Excerpted text:
The British Foreign Policy Group (BFPG) is an independent, non-partisan think tank dedicated to advancing the UK’s global influence, at a crucial time in the nation’s modern history. Our core objective is to bridge the link between the domestic and international spheres – recognising that Britain’s foreign policy choices are shaped by our social landscape at home, and the social, economic and political constraints of both our allies and strategic rivals. BFPG works as the connective tissue between the UK’s policy-makers, businesses, institutions, and ordinary citizens, to promote the connectivity and understanding needed to underpin Britain’s national resilience and global leadership in the 21st Century.
The BFPG produces pioneering social research, which provides a holistic picture of the social trends shaping public attitudes on foreign policy and the UK’s role in the world. Our annual public opinion survey has become the leading UK quantitative research project on foreign affairs and the UK’s role in the world. Our National Engagement Programme provides a crucial bridge between HMG and citizens and stakeholders, in their own communities. In addition, the BFPG produces dynamic events and facilitates networks amongst stakeholders with a vested interest in Britain’s international engagement – including co-convening the UK Soft Power Group with the British Council, which highlights the strengths and potential influence of the assets harboured within the UK’s towns, cities and nations towards projecting our national cultural and diplomatic power.
We believe that, harnessed with this knowledge, and with these assets, Britain will have the best chance to succeed in its ambitions to promote prosperity, peace, security and openness – both at home and abroad. Our mission supports Britain as a strong, engaged and influential global actor. We promote democratic values, liberal societies, and the power of multilateralism – and we recognise Britain’s critical international responsibility to uphold and extend these throughout the world. The BFPG believes that a strong and united nation at home is the essential foundation of a confident and effective British foreign policy.
Understanding the Nation and Building Public Consent
The BFPG is unique in its emphasis on social research, elevating the voice of citizens as central stakeholders in the UK’s foreign policy. We conduct quantitative and qualitative research at both a national level, and in towns, cities and communities across the nation. Our flagship publication is the Annual Survey of Public Opinion on Foreign Policy and Global Britain, which is the leading and most comprehensive source of intelligence about British attitudes towards international affairs. This research provides crucial insights into Britons’ dynamically evolving views regarding our foreign policy choices and priorities, Government spending, our allies and strategic rivals, the values we champion and the perceptions of our security threats. It is also a powerful lens through which to examine the nuances of domestic political trends, citizens’ shifting conceptions of national and international identities, and the role of lived experiences of mobility in forming public opinion.
The BFPG’s public opinion research makes clear there are significant divides amongst different social groups in the willingness to support the active, open and connected foreign policy the Government wishes to pursue as part of the Global Britain project. Ensuring that our foreign policy is based on the consent of the British people will provide a more robust foundation on which we can speak with confidence and legitimacy on the world stage. The BFPG works to highlight the challenges and opportunities to better understand, engage with and persuade the British people around foreign policy, giving them a stake in our nation’s future and our role in the world.

Stated task A: According to the text on the BFPG, what is the group's flagship publication?
Stated task B: Reproduce the records from the line containing "Task: Open the three-dot more options menu" through the end of the records, substituting "Publish" for "Preview" and leaving everything else unchanged.

Task inputs:
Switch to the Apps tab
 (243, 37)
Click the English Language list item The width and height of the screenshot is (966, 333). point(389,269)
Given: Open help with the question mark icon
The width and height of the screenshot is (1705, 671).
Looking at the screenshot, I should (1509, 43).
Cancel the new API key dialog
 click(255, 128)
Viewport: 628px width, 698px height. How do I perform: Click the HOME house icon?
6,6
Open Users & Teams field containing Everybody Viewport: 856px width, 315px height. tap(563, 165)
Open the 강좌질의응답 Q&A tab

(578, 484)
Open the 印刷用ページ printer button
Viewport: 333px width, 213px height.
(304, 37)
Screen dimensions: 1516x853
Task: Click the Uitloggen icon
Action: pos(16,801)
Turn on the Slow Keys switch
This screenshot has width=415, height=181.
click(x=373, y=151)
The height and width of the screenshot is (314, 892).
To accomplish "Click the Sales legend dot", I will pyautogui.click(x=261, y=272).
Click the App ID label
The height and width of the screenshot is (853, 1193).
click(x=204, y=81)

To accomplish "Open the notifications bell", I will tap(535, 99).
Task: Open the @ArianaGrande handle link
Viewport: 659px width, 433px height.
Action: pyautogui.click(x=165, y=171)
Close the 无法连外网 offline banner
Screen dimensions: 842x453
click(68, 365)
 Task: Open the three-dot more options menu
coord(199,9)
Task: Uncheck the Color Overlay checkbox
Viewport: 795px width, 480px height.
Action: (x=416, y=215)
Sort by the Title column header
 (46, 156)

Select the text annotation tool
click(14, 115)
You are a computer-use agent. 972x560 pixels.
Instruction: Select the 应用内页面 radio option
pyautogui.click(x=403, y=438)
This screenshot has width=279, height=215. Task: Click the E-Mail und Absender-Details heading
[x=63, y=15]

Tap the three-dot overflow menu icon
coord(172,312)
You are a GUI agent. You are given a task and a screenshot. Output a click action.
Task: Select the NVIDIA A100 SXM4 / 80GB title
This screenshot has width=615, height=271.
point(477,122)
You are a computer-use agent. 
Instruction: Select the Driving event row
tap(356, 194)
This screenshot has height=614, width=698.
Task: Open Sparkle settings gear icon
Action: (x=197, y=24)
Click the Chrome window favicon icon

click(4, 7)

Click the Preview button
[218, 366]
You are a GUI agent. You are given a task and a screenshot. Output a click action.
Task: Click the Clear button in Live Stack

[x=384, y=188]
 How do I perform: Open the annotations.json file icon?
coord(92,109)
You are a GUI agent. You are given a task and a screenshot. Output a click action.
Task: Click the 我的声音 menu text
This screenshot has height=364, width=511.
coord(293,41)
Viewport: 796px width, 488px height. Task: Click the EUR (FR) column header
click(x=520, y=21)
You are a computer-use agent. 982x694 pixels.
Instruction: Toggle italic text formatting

Full output A: The Annual Survey of Public Opinion on Foreign Policy and Global Britain.

Full output B:
 Task: Open the three-dot more options menu
coord(199,9)
Task: Uncheck the Color Overlay checkbox
Viewport: 795px width, 480px height.
Action: (x=416, y=215)
Sort by the Title column header
 (46, 156)

Select the text annotation tool
click(14, 115)
You are a computer-use agent. 972x560 pixels.
Instruction: Select the 应用内页面 radio option
pyautogui.click(x=403, y=438)
This screenshot has width=279, height=215. Task: Click the E-Mail und Absender-Details heading
[x=63, y=15]

Tap the three-dot overflow menu icon
coord(172,312)
You are a GUI agent. You are given a task and a screenshot. Output a click action.
Task: Select the NVIDIA A100 SXM4 / 80GB title
This screenshot has width=615, height=271.
point(477,122)
You are a computer-use agent. 
Instruction: Select the Driving event row
tap(356, 194)
This screenshot has height=614, width=698.
Task: Open Sparkle settings gear icon
Action: (x=197, y=24)
Click the Chrome window favicon icon

click(4, 7)

Click the Publish button
[218, 366]
You are a GUI agent. You are given a task and a screenshot. Output a click action.
Task: Click the Clear button in Live Stack

[x=384, y=188]
 How do I perform: Open the annotations.json file icon?
coord(92,109)
You are a GUI agent. You are given a task and a screenshot. Output a click action.
Task: Click the 我的声音 menu text
This screenshot has height=364, width=511.
coord(293,41)
Viewport: 796px width, 488px height. Task: Click the EUR (FR) column header
click(x=520, y=21)
You are a computer-use agent. 982x694 pixels.
Instruction: Toggle italic text formatting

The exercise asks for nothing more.